** BEGIN **

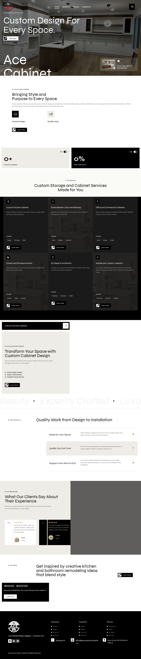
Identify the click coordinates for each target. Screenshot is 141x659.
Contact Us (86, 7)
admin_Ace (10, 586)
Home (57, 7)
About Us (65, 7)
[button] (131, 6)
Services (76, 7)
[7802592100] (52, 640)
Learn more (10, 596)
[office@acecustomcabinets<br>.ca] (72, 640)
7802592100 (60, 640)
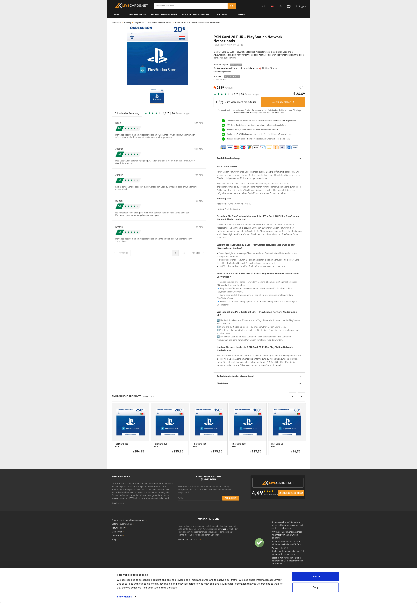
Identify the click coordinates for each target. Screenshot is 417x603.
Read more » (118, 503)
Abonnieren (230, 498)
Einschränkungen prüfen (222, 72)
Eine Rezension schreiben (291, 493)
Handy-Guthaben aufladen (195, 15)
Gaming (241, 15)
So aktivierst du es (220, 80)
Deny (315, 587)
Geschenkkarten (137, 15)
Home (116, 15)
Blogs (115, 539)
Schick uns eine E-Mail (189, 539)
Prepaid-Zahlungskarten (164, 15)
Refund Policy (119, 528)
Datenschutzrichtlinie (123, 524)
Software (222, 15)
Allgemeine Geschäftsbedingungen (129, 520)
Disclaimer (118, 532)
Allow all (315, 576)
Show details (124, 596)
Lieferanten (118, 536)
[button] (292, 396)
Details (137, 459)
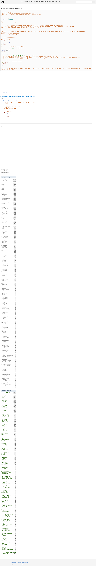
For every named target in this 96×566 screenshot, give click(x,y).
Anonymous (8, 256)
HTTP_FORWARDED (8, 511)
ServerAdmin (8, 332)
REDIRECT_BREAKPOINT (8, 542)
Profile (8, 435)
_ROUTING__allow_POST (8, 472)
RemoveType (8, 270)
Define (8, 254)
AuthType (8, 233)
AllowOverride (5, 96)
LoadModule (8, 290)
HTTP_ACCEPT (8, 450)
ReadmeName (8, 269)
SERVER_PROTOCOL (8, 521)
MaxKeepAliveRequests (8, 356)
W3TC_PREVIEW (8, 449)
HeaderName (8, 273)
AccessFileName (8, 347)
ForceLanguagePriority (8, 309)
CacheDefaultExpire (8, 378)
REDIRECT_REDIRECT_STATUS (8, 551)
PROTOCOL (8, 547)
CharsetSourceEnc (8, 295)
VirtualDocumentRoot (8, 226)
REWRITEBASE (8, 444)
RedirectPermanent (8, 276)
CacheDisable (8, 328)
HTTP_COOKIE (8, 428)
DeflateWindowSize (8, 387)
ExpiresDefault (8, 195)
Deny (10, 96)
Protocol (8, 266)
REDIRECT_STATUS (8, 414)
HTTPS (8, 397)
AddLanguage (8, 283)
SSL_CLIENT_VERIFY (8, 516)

** END **

--- STATED TASK ---
Rewrite all of the data above with every "target" changed to "item" and everything else left unchanged. Leave the pictures out of your answer.

--- SOLUTION TO THIS PROBLEM ---
Identify the click coordinates for each item. Screenshot is 141x659.
Contact Us (86, 7)
admin_Ace (10, 586)
Home (57, 7)
About Us (65, 7)
[button] (131, 6)
Services (76, 7)
[7802592100] (52, 640)
Learn more (10, 596)
[office@acecustomcabinets<br>.ca] (72, 640)
7802592100 (60, 640)
Identify the click coordinates for each item. Screenshot is 417x603.
Read more » (118, 503)
Abonnieren (230, 498)
Einschränkungen prüfen (222, 72)
Eine Rezension schreiben (291, 493)
Handy-Guthaben aufladen (195, 15)
Gaming (241, 15)
So aktivierst du es (220, 80)
Deny (315, 587)
Geschenkkarten (137, 15)
Home (116, 15)
Blogs (115, 539)
Schick uns eine E-Mail (189, 539)
Prepaid-Zahlungskarten (164, 15)
Refund Policy (119, 528)
Datenschutzrichtlinie (123, 524)
Software (222, 15)
Allgemeine Geschäftsbedingungen (129, 520)
Disclaimer (118, 532)
Allow all (315, 576)
Show details (124, 596)
Lieferanten (118, 536)
[button] (292, 396)
Details (137, 459)
For every named item in this 96×566 screenshot, give click(x,y).
Anonymous (8, 256)
HTTP_FORWARDED (8, 511)
ServerAdmin (8, 332)
REDIRECT_BREAKPOINT (8, 542)
Profile (8, 435)
_ROUTING__allow_POST (8, 472)
RemoveType (8, 270)
Define (8, 254)
AuthType (8, 233)
AllowOverride (5, 96)
LoadModule (8, 290)
HTTP_ACCEPT (8, 450)
ReadmeName (8, 269)
SERVER_PROTOCOL (8, 521)
MaxKeepAliveRequests (8, 356)
W3TC_PREVIEW (8, 449)
HeaderName (8, 273)
AccessFileName (8, 347)
ForceLanguagePriority (8, 309)
CacheDefaultExpire (8, 378)
REDIRECT_REDIRECT_STATUS (8, 551)
PROTOCOL (8, 547)
CharsetSourceEnc (8, 295)
VirtualDocumentRoot (8, 226)
REWRITEBASE (8, 444)
RedirectPermanent (8, 276)
CacheDisable (8, 328)
HTTP_COOKIE (8, 428)
DeflateWindowSize (8, 387)
ExpiresDefault (8, 195)
Deny (10, 96)
Protocol (8, 266)
REDIRECT_STATUS (8, 414)
HTTPS (8, 397)
AddLanguage (8, 283)
SSL_CLIENT_VERIFY (8, 516)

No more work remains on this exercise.